1.6.2026 – In einem Fall musste die Versicherungsombudsfrau Dr. Sibylle Kessal-Wulf versuchen, zwischen einem Mann und seinem Gebäudeversicherer zu vermitteln. Letzterer wollte nicht für einen Sturmschaden zahlen, weil das Gebäude zum Schadenzeitpunkt leer stand. Das Beispiel stammt aus dem Jahresbericht 2025 der Schlichtungsstelle.
Bei einem Sturmereignis stürzte ein Baum auf ein zu diesem Zeitpunkt leerstehendes Gebäude auf einem landwirtschaftlichen Anwesen. Als der Geschädigte sich an seinen Gebäudeversicherer wandte, lehnte dieser eine Regulierung wegen Gefahrerhöhung ab.
Ein Fall für die Versicherungsombudsfrau

- Sibylle Kessal-Wulf (Bild: Christian Lietzmann)
Daraufhin schaltete der Mann die Versicherungsombudsfrau Dr. Sibylle Kessal-Wulf ein. Sie führt seit rund zweieinhalb Jahren die Schlichtungsstelle Versicherungsombudsmann e.V. (VersicherungsJournal 9.1.2024).
Kessal-Wulf argumentierte gegenüber dem Versicherer, es sei nicht ersichtlich, inwiefern der Leerstand des Gebäudes den Eintritt oder die Vergrößerung des Schadens wahrscheinlicher gemacht haben solle.
Denn ausgeschlossen sei der Versicherungsschutz bei einer Gefahrerhöhung laut den vertraglich vereinbarten Versicherungsbedingungen nur dann, wenn die Erhöhung Einfluss auf den Eintritt des Versicherungsfalls und auf den Umfang der Leistung des Versicherers habe.
Die Schlichterin vertrat gegenüber dem Versicherer die Auffassung, der Schaden wäre vermutlich in derselben Form eingetreten, wenn das Gebäude bei Schadenseintritt benutzt oder bewohnt gewesen wäre.

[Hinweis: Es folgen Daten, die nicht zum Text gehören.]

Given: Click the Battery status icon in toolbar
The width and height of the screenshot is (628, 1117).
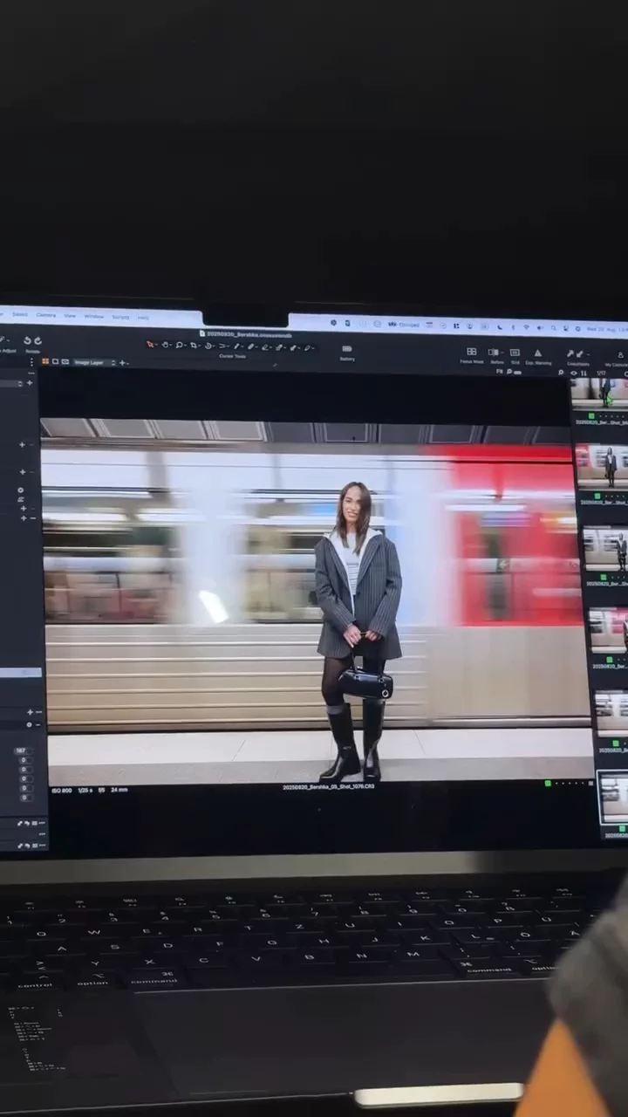Looking at the screenshot, I should click(347, 349).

Daraufhin gab der Gebäudeversicherer seine Verweigerungshaltung auf und stieg in die Schadenregulierung ein.
Nichtrepräsentative Fallsammlung
Der Fall stammt aus dem Jahresbericht 2025 des Versicherungsombudsmanns e.V. In dem Bericht werden neben diversen statistischen Daten (29.4.2026, 5.5.2026, 11.5.2026) auch beispielhaft drei Dutzend behandelte Fälle vorgestellt, die die Redaktion in loser Folge präsentiert.
Streitgegenstand der Fälle waren die Fahrrad- (4.5.2026), die Reise- (7.5.2026), die Hausrat- (12.5.2026), die Haftpflicht- (15.5.2026, 22.5.2026) und die Gebäudeversicherung (19.5.2026).

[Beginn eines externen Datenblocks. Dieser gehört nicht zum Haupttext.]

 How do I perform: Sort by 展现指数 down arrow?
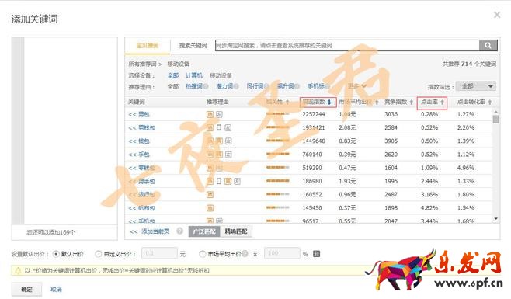pyautogui.click(x=329, y=102)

„Anhand der dargestellten Verfahren und der Entscheidungspraxis des Ombudsmanns soll ein Einblick in die Beschwerdebearbeitung ermöglicht werden“, heißt es in dem Bericht. Die Fälle seien nicht repräsentativ für die Häufigkeit oder die Bedeutung der Themen, mit denen die Ombudsfrau befasst war.
Es seien solche Themen ausgewählt worden, „bei denen ein allgemeines Interesse erwartet werden kann und die jedenfalls in ihrer Gesamtheit einen Eindruck von der Arbeit der Schlichtungsstelle vermitteln“. Aus der Fallsammlung ließen sich keine Aussagen über das Verfahrensergebnis oder die Beendigungsarten hinsichtlich der Gesamtstatistik ablesen, wird weiter hervorgehoben.